*** Opening Extracted data ***
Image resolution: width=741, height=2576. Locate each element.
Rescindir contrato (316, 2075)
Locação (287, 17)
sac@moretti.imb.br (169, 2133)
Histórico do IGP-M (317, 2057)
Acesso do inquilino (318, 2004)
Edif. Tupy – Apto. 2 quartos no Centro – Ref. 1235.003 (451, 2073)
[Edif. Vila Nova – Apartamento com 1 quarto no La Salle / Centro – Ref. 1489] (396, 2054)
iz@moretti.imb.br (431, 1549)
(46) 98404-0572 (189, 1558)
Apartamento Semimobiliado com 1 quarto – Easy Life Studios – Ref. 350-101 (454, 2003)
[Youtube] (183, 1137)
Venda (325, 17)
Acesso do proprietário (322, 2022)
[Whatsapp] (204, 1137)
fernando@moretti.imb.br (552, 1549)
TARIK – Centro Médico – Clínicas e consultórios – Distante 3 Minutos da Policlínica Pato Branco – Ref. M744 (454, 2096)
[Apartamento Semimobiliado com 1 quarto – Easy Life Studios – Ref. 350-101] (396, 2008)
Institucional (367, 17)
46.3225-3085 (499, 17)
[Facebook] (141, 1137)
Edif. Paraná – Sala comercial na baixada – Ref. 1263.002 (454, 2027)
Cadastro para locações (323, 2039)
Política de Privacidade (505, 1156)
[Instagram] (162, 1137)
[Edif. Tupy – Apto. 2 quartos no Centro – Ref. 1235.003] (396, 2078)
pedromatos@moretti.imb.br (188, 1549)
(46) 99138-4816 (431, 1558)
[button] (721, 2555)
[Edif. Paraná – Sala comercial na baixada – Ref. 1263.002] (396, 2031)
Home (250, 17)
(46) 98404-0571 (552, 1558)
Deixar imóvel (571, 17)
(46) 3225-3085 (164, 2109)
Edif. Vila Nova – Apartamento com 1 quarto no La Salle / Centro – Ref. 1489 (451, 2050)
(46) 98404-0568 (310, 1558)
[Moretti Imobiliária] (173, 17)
*** Closing Extracted data ***
* **To do**: Out of the records above, pull the lines that include the word "Tupy".

* **Completed task**:
Edif. Tupy – Apto. 2 quartos no Centro – Ref. 1235.003 (451, 2073)
[Edif. Tupy – Apto. 2 quartos no Centro – Ref. 1235.003] (396, 2078)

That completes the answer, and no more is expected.